I’ve since learned so much about rabbits (with tons more still to learn) but whenever I read about how white rabbits abandoned to the wild are the easiest target because they are so visible to predators, I hate myself a little. I could have saved a rabbit but missed my opportunity, and that poor rabbit most likely met a cruel and horrifying death after having spent some time as a pampered pet as long as it held its owner’s interest. Someone didn’t take the time to learn the depth of his/her responsibility for caring for a rabbit or honor the commitment he/she made to keep a rabbit they brought into their home. Maybe they think they did the honorable thing by returning the rabbit to nature. I mean the rabbit eats hay, there’s grass in the woods, and there are all those other wild rabbits to chum around with. And they would be wrong, dead wrong, as far as the rabbit is concerned.
Now I know that people abandon rabbits. Last year my sister found and rescued two abandoned rabbits in a reservation, and several years before that I rescued an abandoned guinea pig in a nature preserve. But that’s because we “know” now. I don’t think the animals I’ve rescued or adopted or transported can ever make up for that one bunny in Maine, and every time I pick up my rescued 10lb Californian and look into her beautiful ruby eyes I thank God someone else knew that this was an animal that needed saving.
I’m not writing this article to get the forgiveness I can’t give myself, but to ask that more people do a better job educating anyone who will listen.

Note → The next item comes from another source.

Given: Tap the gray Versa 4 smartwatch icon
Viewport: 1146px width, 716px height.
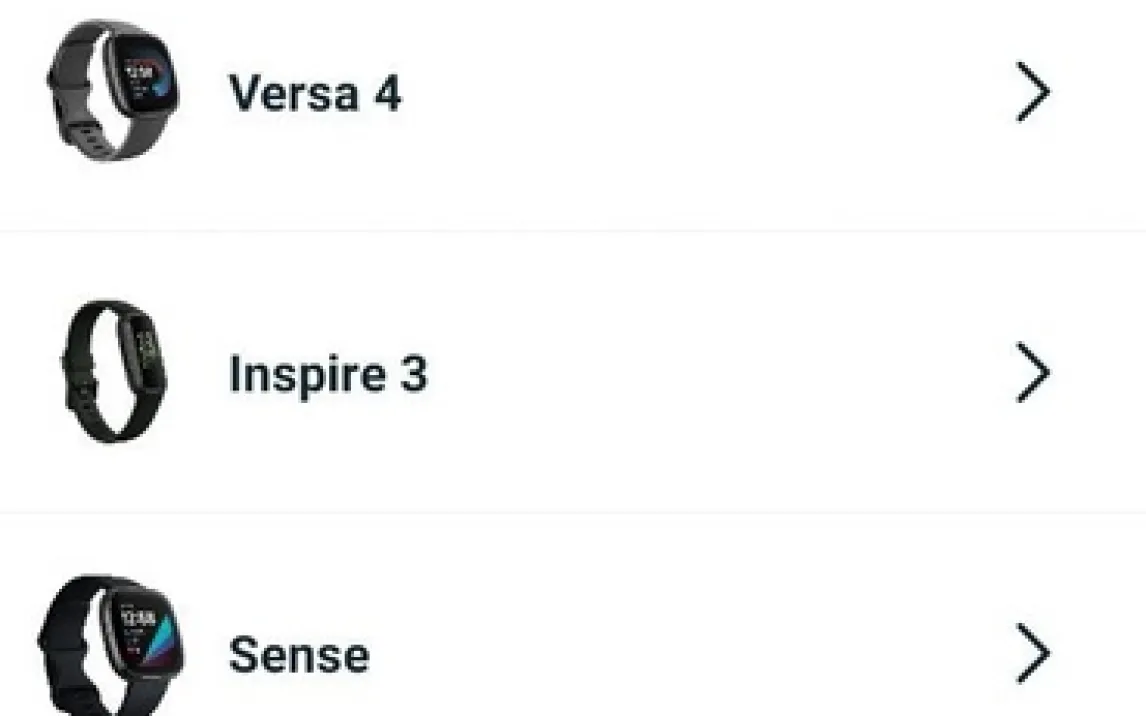Looking at the screenshot, I should 114,92.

I’d like to recommend creating a media campaign that educates people that domestic rabbits are not being ”returned” to nature when they are set loose - they are being sentenced to a horrible death. Sure there are some people out there who won’t care (the cruel, evil people who get pleasure from torturing animals who I will denounce in the harshest of terms), but for the rest of us who want to do the right thing but don’t know what it is, before we draw and quarter them for their stupidity, let’s see if they’re open to a discussion pointing out the error of their thinking. With a little luck, they (as I did) can become advocates for our bunny friends.